WORK INSTRUCTIONS:
Scan the entries that follow and copy out every line containing "computer".
═══ SUPPLIED MATERIAL ═══
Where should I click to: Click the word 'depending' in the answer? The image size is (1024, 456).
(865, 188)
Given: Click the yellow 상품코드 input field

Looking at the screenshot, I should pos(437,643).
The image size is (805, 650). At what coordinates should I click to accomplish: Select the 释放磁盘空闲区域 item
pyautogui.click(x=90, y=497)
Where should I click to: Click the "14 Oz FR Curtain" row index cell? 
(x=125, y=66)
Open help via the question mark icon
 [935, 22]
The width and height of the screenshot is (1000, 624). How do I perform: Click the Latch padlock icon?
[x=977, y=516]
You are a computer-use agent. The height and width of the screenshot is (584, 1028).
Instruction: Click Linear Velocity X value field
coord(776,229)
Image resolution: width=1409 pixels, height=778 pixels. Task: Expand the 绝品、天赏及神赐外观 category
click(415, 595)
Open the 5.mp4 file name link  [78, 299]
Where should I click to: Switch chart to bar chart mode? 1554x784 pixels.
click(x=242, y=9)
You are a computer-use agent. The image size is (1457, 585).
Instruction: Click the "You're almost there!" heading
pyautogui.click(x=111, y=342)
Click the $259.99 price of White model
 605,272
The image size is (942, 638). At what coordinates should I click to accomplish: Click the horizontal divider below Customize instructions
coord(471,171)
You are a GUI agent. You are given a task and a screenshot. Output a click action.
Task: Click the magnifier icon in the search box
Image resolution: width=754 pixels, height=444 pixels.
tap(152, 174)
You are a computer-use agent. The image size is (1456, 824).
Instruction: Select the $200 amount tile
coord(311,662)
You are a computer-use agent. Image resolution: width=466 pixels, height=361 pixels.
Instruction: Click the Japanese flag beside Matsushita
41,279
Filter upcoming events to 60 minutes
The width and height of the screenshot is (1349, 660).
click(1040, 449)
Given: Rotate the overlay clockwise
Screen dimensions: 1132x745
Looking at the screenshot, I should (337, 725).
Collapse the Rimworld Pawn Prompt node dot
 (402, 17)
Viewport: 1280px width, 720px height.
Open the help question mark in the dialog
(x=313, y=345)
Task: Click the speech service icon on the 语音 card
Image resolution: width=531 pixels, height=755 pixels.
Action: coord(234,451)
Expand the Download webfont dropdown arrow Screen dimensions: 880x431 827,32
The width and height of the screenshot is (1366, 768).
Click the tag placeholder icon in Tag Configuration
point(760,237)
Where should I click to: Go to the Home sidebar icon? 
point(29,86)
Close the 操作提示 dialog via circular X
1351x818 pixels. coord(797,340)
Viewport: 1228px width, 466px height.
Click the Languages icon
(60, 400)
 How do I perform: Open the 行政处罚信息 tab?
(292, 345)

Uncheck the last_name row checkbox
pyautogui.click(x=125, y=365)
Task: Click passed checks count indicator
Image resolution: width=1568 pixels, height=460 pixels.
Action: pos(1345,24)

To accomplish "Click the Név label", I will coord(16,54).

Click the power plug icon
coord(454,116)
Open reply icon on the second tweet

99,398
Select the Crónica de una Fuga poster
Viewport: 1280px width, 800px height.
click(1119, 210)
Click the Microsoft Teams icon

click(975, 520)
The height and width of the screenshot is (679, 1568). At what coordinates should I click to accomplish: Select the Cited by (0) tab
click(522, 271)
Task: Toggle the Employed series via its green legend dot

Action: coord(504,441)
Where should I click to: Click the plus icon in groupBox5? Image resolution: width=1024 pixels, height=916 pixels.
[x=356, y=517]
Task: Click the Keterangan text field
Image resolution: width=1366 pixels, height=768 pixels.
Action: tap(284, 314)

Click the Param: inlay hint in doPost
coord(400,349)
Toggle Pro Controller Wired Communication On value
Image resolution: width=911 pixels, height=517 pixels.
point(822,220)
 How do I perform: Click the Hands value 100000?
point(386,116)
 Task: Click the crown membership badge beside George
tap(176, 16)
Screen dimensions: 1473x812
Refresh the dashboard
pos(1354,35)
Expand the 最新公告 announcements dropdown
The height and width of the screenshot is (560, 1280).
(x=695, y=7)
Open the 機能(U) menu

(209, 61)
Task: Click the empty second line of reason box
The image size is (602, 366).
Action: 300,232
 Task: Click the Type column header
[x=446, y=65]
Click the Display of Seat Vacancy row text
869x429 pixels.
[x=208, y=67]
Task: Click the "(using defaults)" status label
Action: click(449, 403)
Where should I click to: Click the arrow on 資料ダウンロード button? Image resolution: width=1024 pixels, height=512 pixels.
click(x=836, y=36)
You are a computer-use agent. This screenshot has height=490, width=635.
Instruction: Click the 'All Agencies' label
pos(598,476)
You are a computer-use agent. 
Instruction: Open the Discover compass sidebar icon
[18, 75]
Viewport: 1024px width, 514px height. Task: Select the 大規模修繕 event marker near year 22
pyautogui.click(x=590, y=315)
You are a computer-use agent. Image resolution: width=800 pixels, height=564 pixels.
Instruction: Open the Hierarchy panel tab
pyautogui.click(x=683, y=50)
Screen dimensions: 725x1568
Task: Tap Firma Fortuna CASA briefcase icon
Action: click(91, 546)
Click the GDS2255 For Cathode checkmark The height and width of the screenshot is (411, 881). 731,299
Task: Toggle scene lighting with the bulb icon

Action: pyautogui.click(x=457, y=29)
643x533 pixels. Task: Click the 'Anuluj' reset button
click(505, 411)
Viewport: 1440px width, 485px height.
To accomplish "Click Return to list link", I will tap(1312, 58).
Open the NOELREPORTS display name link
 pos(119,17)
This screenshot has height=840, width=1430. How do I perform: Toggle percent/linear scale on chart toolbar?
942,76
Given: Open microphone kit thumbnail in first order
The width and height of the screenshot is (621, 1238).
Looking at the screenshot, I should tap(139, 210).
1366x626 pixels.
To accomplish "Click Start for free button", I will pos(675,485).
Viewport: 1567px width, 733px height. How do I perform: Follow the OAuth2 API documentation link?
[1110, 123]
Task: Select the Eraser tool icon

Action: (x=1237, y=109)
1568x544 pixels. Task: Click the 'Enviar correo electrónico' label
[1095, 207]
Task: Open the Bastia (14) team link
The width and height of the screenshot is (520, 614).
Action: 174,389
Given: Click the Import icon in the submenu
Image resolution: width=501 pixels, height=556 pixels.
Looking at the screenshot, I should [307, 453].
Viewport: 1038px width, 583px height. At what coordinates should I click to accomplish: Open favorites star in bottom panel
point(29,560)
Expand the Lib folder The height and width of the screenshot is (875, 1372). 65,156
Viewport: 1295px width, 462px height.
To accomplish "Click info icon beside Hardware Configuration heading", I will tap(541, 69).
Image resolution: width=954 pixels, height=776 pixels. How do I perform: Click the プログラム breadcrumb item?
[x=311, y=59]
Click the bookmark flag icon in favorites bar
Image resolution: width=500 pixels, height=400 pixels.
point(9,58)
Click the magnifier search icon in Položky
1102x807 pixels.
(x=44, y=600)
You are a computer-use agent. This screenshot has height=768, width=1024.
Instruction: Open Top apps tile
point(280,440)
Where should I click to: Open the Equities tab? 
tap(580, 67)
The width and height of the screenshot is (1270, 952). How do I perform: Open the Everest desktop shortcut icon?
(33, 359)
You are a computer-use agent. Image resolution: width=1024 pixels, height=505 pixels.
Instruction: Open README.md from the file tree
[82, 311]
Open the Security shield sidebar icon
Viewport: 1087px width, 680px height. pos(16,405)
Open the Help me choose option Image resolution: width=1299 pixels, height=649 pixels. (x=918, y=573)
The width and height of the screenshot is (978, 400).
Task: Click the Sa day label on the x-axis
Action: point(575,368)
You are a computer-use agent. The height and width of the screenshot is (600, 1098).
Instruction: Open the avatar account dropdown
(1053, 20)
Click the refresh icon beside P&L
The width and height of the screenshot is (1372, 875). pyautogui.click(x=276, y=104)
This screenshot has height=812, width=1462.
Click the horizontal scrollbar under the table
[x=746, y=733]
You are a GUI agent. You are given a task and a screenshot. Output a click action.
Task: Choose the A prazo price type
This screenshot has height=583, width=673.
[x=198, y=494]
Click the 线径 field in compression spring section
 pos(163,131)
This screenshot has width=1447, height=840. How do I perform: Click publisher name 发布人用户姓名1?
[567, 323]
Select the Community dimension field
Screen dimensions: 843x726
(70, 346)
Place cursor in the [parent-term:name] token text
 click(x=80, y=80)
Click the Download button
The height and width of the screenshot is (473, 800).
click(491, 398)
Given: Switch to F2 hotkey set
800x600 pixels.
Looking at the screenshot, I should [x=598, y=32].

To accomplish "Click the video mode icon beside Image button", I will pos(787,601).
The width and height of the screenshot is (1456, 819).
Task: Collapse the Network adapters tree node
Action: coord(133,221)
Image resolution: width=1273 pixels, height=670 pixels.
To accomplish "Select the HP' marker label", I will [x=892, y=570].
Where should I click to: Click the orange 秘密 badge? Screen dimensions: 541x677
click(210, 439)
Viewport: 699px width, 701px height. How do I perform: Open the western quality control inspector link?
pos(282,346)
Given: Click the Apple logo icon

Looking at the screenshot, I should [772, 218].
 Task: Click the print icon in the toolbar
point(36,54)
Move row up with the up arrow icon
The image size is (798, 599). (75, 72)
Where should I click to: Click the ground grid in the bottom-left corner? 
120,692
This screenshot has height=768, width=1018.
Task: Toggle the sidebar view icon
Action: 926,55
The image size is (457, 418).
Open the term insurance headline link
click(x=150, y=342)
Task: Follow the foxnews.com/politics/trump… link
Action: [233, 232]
═══
OUTPUT OF THE EXERCISE:
You are a computer-use agent. The height and width of the screenshot is (584, 1028).
You are a computer-use agent. The image size is (1457, 585).
You are a computer-use agent. The image size is (1456, 824).
You are a computer-use agent. Image resolution: width=466 pixels, height=361 pixels.
You are a computer-use agent. This screenshot has height=490, width=635.
You are a computer-use agent. 
You are a computer-use agent. Image resolution: width=800 pixels, height=564 pixels.
You are a computer-use agent. This screenshot has height=768, width=1024.
You are a computer-use agent. Image resolution: width=1024 pixels, height=505 pixels.
You are a computer-use agent. The height and width of the screenshot is (600, 1098).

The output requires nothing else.